Work instructions >>
Please quote the listing below verbatim, from the line containing "Screen dimensions: 576x358" through the line containing "click(321, 6)", with both of those lines included.

↓

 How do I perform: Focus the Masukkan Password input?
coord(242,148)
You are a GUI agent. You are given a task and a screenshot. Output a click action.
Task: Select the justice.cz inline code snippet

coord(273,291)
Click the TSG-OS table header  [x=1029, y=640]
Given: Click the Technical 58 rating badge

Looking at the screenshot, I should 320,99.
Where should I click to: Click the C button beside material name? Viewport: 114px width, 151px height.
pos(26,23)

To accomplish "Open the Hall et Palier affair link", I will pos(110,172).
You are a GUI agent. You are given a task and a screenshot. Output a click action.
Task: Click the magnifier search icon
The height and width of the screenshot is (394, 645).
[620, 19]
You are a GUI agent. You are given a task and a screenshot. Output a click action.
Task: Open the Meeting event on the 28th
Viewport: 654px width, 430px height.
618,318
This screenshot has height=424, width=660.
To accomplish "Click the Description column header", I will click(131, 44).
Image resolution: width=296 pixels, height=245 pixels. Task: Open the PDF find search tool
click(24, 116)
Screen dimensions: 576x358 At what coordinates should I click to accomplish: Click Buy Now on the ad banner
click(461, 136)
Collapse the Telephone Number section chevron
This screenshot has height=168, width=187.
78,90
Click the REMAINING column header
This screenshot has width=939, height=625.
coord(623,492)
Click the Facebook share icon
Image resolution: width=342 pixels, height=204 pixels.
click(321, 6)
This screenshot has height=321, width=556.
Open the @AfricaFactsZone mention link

↑

Solution >>
Screen dimensions: 576x358 At what coordinates should I click to accomplish: Click Buy Now on the ad banner
click(461, 136)
Collapse the Telephone Number section chevron
This screenshot has height=168, width=187.
78,90
Click the REMAINING column header
This screenshot has width=939, height=625.
coord(623,492)
Click the Facebook share icon
Image resolution: width=342 pixels, height=204 pixels.
click(321, 6)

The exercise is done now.